=== Supplied material ===
------------------------------------

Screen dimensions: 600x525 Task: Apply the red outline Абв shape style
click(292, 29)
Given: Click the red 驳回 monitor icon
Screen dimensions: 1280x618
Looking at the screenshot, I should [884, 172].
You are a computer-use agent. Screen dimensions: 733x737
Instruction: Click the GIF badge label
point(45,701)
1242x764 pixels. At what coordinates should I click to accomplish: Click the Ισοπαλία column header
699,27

------------------------------------

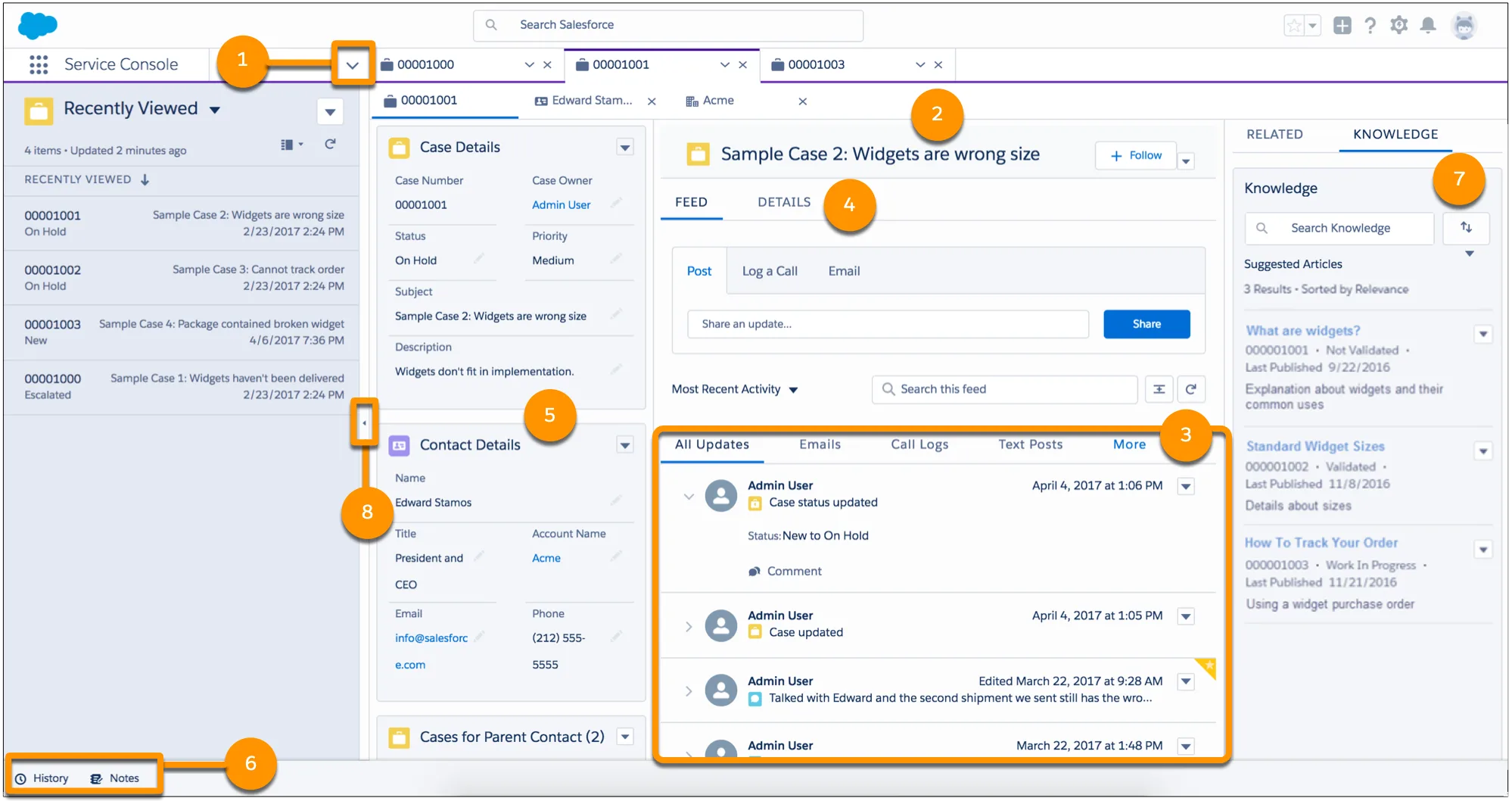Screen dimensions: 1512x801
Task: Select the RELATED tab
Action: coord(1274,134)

------------------------------------

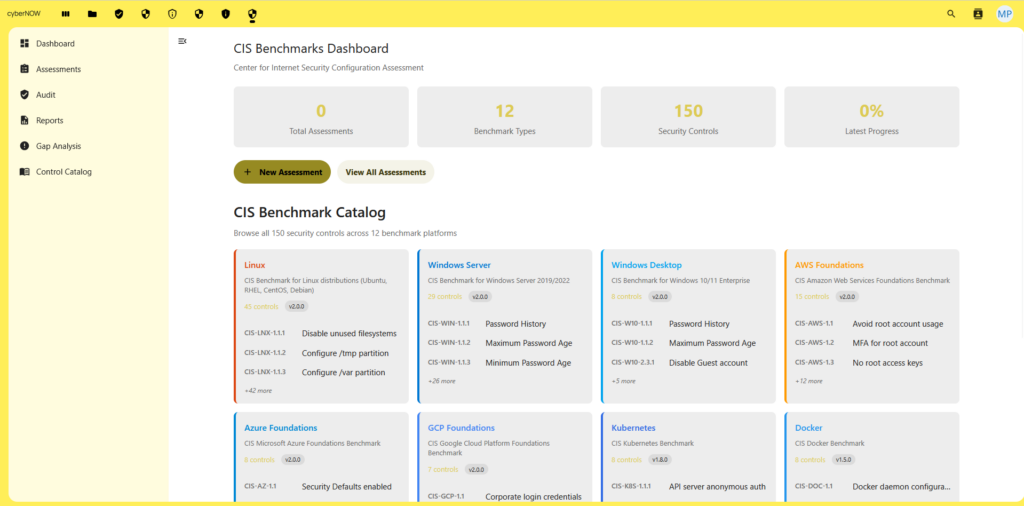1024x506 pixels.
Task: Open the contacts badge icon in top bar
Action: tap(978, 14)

------------------------------------

=== Description of the task ===
Turn the rows from the line with "1024x506 pixels." up to and including the line with "Action: tap(978, 14)" into a numbered list, skipping blank lines. Leave the pictures out of the answer.

=== Answer to this problem ===
1. 1024x506 pixels.
2. Task: Open the contacts badge icon in top bar
3. Action: tap(978, 14)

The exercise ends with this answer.